--- BEGIN ---
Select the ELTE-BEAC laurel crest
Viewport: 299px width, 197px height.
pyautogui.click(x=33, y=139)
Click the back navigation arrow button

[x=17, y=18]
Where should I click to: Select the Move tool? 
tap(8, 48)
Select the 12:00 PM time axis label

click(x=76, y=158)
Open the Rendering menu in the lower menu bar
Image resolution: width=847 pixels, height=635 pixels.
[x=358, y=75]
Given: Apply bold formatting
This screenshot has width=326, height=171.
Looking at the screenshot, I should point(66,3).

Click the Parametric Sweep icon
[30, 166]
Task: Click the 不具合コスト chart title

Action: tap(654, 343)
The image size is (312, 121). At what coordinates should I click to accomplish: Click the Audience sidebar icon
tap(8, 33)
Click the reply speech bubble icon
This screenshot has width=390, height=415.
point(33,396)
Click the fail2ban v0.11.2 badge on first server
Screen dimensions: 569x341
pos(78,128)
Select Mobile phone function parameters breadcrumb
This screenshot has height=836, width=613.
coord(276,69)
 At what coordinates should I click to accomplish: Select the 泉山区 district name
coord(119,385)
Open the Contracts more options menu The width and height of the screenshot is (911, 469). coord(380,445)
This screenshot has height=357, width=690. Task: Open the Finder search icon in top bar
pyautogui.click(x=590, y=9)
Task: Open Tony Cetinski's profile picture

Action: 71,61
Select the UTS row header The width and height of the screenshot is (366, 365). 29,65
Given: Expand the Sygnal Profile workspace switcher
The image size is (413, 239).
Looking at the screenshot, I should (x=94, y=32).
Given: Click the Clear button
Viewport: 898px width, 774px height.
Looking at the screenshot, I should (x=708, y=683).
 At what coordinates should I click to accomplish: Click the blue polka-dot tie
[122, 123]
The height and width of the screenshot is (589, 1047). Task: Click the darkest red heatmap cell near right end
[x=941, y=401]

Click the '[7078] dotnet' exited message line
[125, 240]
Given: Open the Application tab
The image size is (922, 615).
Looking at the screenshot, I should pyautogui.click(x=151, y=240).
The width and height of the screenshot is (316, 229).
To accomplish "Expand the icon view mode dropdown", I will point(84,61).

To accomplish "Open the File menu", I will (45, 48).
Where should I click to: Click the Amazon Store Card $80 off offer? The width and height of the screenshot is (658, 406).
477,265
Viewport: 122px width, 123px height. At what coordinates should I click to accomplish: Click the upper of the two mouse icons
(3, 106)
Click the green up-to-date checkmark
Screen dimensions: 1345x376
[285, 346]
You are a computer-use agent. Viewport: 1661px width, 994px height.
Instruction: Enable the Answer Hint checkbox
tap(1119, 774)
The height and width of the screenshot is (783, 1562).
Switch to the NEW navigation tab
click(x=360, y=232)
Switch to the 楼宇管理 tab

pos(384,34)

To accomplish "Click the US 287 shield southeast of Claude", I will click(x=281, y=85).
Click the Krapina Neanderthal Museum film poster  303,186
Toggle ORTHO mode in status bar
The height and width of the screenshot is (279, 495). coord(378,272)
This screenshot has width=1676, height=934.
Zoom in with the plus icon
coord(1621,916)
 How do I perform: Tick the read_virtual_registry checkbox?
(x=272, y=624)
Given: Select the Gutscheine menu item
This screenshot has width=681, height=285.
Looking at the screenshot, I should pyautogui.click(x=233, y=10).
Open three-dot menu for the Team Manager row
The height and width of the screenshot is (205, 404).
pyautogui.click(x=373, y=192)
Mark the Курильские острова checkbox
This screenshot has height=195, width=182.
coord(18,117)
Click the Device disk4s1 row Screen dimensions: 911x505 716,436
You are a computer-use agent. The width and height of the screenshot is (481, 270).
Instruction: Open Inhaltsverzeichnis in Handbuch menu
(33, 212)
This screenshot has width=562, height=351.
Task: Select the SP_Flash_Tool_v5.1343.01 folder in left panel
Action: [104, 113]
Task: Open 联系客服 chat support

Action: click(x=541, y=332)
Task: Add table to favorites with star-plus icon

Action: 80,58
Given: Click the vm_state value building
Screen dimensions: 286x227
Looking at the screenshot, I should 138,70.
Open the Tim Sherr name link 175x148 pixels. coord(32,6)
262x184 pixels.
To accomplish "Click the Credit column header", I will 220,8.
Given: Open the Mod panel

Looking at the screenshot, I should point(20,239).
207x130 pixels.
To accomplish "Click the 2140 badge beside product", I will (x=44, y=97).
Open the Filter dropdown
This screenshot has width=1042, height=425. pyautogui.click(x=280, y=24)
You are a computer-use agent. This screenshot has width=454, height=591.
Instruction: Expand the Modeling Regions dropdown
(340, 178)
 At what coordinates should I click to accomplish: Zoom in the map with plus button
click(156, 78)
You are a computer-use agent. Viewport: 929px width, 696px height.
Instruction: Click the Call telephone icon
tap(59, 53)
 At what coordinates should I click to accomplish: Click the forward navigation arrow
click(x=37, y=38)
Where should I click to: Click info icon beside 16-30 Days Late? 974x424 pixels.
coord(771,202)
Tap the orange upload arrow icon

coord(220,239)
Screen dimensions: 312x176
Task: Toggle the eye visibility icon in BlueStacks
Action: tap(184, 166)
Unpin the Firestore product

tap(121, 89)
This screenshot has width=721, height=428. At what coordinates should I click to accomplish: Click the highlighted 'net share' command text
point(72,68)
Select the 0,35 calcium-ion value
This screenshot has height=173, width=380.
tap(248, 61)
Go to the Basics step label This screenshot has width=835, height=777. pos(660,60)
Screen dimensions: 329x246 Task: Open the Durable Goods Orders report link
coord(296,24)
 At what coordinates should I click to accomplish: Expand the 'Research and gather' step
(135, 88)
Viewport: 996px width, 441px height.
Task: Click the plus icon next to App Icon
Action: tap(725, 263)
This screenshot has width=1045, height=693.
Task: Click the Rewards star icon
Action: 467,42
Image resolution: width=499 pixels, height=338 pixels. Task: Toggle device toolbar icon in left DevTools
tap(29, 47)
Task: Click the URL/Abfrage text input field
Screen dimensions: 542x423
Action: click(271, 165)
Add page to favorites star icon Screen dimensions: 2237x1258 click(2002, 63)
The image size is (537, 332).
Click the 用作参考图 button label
--- END ---
REQUEST:
Convert the lines above, everything from the line containing "will click(x=281, y=85)." down to the line containing "Click the Device", into a JSON list of strings with one string per line, leaving out blank lines.

COMPLETE OUTPUT:
[
  "To accomplish \"Click the US 287 shield southeast of Claude\", I will click(x=281, y=85).",
  "Click the Krapina Neanderthal Museum film poster  303,186",
  "Toggle ORTHO mode in status bar",
  "The height and width of the screenshot is (279, 495). coord(378,272)",
  "This screenshot has width=1676, height=934.",
  "Zoom in with the plus icon",
  "coord(1621,916)",
  " How do I perform: Tick the read_virtual_registry checkbox?",
  "(x=272, y=624)",
  "Given: Select the Gutscheine menu item",
  "This screenshot has width=681, height=285.",
  "Looking at the screenshot, I should pyautogui.click(x=233, y=10).",
  "Open three-dot menu for the Team Manager row",
  "The height and width of the screenshot is (205, 404).",
  "pyautogui.click(x=373, y=192)",
  "Mark the Курильские острова checkbox",
  "This screenshot has height=195, width=182.",
  "coord(18,117)",
  "Click the Device disk4s1 row Screen dimensions: 911x505 716,436"
]